Monday, August 27, 2018

Delights of the Hudson Valley

Annamaria on Monday

I live in the Hudson Valley in the greatest city on earth.  But there is a place, along that same majestic river, just fifty miles north of Times Square that I also know and love well.  This past week, I spent a few days there, in Garrison and Cold Spring, New York with two of my dearest friends, tasting its delights: Familiar and new.

Most delightful of all, we saw, on three consecutive nights, the three MainStage plays at my beloved Hudson Valley Shakespeare Festival, preceded by picnicking while gazing at this view.  Good food, great friends, and then Taming of the Shrew as an appetizer, Richard II as the main course, and The Heart of Robin Hood, a swashbuckling, hilarious and romantic romp as desert.  What a feast!

The first of our hikes was on the grounds of Manitoga, which was the estate of the modernist industrial designer Russel Wright and is now a museum and nature reserve.
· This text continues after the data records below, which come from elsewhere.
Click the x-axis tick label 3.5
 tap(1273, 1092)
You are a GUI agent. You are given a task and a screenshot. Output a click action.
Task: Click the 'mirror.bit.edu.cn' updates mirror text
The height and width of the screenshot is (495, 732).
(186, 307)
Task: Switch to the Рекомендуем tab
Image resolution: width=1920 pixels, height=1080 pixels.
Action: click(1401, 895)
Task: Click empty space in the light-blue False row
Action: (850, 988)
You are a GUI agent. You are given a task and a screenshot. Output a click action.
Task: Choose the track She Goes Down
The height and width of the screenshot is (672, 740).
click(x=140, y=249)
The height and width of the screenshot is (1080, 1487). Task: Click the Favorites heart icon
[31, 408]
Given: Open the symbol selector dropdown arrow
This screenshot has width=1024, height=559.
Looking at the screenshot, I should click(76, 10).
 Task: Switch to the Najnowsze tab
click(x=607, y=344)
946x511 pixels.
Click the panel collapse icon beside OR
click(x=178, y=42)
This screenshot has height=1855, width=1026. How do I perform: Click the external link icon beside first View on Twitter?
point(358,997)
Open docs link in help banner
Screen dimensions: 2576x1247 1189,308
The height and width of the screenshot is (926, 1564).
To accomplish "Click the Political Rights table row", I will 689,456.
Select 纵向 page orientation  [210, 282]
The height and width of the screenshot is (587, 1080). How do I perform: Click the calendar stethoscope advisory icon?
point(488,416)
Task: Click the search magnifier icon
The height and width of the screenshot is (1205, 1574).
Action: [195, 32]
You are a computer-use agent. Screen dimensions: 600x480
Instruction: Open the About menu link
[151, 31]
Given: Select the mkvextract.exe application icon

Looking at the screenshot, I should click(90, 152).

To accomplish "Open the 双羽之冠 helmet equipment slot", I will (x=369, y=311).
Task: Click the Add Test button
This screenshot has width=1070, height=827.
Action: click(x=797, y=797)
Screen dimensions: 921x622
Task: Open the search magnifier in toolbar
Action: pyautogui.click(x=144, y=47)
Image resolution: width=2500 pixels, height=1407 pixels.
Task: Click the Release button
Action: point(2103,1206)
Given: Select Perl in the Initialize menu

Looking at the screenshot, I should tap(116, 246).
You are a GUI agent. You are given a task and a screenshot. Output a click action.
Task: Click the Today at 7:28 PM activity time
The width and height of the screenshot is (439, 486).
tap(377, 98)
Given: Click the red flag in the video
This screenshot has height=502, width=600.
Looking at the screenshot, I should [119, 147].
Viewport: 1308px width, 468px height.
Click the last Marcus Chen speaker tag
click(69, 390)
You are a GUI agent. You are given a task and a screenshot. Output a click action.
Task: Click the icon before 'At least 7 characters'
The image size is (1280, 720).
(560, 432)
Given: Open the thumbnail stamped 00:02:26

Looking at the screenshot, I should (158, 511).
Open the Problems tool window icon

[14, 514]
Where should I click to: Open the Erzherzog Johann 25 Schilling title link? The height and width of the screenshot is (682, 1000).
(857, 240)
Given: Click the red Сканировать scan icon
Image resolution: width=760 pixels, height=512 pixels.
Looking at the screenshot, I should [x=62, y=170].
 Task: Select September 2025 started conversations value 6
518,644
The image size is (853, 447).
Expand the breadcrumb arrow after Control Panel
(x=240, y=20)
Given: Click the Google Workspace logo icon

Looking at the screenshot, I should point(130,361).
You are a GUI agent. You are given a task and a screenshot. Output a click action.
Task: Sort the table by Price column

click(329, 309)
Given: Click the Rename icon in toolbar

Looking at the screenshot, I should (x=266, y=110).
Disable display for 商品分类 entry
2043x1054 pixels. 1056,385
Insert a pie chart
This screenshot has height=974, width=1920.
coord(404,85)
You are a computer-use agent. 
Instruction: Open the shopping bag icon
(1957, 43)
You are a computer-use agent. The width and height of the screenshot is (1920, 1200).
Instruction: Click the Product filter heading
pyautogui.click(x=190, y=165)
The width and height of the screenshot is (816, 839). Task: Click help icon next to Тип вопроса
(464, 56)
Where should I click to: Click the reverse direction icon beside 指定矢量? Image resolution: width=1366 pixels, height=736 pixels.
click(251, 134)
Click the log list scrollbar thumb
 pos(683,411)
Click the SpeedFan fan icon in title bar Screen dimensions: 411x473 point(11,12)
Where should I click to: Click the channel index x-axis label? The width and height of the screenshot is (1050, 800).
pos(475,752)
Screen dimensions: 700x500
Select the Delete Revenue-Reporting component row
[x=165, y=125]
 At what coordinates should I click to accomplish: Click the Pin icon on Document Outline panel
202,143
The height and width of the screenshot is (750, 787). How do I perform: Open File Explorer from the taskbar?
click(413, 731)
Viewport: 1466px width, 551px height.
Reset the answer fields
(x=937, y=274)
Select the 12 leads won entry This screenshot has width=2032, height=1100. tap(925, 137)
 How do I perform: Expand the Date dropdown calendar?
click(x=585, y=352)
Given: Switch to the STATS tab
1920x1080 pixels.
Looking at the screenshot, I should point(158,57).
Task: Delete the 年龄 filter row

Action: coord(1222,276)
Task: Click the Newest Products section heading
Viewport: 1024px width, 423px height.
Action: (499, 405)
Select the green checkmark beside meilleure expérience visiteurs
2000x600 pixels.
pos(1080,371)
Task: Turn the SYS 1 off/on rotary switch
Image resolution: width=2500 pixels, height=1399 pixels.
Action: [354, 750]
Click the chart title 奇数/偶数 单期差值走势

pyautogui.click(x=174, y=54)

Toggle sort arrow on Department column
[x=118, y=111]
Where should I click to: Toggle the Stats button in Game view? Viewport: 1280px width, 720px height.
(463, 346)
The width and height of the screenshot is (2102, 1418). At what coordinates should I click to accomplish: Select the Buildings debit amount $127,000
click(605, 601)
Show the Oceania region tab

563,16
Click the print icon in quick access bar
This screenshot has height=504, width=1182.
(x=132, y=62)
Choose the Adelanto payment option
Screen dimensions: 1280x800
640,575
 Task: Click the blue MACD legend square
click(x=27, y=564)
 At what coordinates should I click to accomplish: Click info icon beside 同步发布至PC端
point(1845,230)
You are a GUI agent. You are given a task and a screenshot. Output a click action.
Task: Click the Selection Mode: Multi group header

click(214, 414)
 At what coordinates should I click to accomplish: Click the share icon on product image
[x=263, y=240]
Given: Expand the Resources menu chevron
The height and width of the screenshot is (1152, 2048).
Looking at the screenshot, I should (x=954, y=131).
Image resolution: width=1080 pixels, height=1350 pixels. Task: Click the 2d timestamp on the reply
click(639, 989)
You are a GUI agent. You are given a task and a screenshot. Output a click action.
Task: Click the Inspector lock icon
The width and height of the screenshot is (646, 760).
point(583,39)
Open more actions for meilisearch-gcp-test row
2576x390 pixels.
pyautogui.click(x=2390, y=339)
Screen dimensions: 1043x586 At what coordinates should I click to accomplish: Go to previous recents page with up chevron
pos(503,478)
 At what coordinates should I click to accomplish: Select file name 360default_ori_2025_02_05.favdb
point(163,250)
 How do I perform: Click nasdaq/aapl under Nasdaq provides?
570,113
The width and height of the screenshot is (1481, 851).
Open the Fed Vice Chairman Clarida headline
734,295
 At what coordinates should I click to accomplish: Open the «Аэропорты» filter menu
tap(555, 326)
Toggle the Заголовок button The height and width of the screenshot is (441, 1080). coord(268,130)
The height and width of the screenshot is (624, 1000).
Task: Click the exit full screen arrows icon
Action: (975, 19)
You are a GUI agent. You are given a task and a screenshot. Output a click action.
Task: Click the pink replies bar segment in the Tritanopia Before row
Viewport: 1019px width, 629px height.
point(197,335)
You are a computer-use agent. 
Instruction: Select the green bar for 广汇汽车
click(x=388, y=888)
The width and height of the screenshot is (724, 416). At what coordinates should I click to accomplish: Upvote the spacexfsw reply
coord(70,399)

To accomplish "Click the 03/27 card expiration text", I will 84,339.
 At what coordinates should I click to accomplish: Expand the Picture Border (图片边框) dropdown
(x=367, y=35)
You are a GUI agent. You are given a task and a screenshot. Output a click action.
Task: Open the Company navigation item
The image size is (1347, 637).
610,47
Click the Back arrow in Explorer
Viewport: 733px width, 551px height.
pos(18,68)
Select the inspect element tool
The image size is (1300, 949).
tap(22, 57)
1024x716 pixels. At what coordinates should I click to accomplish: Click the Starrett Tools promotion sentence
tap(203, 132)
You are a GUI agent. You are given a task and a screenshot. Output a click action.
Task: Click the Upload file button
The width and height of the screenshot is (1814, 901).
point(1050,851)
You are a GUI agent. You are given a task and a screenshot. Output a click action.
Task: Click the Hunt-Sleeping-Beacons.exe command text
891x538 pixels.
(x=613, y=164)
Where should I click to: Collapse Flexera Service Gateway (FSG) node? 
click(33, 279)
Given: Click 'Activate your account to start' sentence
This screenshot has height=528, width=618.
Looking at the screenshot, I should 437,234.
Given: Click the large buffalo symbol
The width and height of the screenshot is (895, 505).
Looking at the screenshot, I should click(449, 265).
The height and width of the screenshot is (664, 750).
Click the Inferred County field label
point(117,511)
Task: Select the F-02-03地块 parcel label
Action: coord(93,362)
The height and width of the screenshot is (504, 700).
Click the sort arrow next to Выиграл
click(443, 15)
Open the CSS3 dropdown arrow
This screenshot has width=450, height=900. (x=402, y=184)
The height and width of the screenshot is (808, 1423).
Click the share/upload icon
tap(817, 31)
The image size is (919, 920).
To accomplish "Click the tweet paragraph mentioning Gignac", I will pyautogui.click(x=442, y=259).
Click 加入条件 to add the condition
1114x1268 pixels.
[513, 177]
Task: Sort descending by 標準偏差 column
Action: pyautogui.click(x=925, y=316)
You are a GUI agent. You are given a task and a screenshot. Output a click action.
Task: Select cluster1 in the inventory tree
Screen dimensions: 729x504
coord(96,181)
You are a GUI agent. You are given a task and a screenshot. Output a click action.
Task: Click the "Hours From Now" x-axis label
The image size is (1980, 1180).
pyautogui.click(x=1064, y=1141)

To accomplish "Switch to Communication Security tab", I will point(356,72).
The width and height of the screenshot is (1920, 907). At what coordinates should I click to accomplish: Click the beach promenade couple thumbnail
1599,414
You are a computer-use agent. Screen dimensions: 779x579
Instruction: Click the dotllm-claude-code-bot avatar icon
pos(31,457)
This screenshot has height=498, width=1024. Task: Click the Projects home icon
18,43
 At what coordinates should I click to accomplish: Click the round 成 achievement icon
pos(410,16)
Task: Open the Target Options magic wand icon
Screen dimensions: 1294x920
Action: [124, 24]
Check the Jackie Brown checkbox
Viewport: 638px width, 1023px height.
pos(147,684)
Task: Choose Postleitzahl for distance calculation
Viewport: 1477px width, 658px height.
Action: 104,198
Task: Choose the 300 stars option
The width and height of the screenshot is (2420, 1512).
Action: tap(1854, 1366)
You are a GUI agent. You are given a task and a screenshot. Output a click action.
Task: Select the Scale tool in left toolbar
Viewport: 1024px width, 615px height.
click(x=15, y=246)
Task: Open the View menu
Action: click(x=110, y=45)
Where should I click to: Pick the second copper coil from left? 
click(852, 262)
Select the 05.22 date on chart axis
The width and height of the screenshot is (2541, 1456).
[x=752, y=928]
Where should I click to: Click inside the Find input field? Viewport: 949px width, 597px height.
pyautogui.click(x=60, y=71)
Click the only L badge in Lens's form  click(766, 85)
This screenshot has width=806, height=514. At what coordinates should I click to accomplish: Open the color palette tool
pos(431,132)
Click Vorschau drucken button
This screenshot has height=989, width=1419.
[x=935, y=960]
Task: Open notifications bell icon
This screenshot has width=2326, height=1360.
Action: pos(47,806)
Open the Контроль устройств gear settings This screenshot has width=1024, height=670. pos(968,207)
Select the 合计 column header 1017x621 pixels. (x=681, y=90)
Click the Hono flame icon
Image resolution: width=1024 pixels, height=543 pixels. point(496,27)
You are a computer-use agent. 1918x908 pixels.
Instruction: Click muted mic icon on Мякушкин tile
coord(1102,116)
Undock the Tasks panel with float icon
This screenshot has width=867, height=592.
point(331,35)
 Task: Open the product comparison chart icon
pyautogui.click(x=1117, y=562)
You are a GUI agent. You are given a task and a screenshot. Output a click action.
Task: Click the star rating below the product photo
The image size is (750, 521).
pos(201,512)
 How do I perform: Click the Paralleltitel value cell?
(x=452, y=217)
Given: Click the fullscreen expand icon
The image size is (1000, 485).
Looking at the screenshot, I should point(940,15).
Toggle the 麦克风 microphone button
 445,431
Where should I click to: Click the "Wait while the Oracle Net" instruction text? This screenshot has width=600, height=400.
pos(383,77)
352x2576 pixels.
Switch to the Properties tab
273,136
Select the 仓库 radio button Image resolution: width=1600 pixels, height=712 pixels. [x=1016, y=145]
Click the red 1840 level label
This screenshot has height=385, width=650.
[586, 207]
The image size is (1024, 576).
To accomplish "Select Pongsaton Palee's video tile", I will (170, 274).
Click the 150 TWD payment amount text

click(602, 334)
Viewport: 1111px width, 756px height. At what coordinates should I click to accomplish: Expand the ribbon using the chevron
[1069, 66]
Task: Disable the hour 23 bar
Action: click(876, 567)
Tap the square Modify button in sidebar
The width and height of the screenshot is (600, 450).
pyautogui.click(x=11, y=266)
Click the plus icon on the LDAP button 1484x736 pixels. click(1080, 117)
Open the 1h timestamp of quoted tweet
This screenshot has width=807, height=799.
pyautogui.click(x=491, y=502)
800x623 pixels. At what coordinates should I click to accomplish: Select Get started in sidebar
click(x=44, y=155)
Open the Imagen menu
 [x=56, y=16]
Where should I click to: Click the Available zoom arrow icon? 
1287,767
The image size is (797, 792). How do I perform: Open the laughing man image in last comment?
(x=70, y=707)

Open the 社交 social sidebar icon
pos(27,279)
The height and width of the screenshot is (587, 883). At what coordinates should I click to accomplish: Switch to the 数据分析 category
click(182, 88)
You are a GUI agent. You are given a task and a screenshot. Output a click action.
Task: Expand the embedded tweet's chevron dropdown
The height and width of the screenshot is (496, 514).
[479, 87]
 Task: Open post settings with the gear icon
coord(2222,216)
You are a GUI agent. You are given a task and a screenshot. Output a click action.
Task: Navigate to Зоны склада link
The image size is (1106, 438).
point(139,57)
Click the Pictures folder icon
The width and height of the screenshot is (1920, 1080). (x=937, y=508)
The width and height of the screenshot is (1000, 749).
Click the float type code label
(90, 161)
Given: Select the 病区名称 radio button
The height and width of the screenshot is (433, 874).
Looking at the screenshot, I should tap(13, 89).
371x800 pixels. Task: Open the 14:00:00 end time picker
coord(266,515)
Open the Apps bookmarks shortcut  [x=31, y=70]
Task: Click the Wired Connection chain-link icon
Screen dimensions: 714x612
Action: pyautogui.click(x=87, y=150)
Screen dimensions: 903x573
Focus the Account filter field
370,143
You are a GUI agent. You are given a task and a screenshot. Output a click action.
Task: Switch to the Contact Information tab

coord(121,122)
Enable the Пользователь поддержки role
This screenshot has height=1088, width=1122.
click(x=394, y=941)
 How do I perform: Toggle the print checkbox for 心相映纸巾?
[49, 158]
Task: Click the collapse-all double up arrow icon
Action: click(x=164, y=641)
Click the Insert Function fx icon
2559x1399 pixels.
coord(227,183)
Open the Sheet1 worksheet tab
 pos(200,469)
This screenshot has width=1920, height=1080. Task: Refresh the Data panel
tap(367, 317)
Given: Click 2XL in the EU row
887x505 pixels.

Susan Spann: Take note.  I am doing a little training in
preparation for our climbs.  Fair warning, I go slower going
down than going up!

There is a brand new museum in the area:  Magazzino, which means "warehouse" in Italian.

The art of I Poveri (the poor ones) is made from castoff or found materials.

Many of the works were really fun to play with, especially the ones with mirrors:

Selfie with Molly McClure: Snooping

Selfie by Dick Bradford, entitled Two Bearded Men Perusing a Text!

This work is made entirely from natural materials, including
volcanic ash taken from the slopes of Mt. Etna, in my
ancestral stomping grounds.
Our second hike was to to Arden Point on the banks of the Hudson.

I was doing fine until I crossed this bridge.

Where I developed a problem with my soul--opps
I mean my sole, which Dick tried to fix with a
tourniquet made from his handkerchief.
In the end, the only solution was to separate me from my soul,
oops--from my sole.
I made it to the river without my sole.

My sole awaiting reattachment.

`anc'ora - One of the works in the Magazzino exhibition.

"Ancora" (AHN-cora) is Italian for "anchor."  "Anc'ora" (ahnk-ORA) is Italian for "again."
The work in neon seems profound to me.  In this context, with such dear and long-term friends, it meant that I have friends who are anchors for my soul.  I pray we will be able to be together in this glorious place again soon. 


  1. Replies
    1. Come in summer, Michael. You can escape winter in Jo'burg. Say when next July and August, and I will make all the arrangements. THAT will be fun.

  2. Looks gorgeous, Annamaria. Did the bottom of your footwear become detached during your walk? If so, did you have to do some sole-searching...?

    ok, I'll stop now... :)

    1. The detachment was partial, Zoe. But walking with a flapping sole was a tripping hazard, especially on uneven terrain. Dick did a solectomy on my shoe. I am trying to restore my sole. It’s a chancy process. :))

  3. Please don’t stop Zoe, or else someone with less discretion may try to pick up the slack, with observations like this: A sole turned asunder may make the world difficult to walk, but a Seoul termed a blunder risks the world in a wok.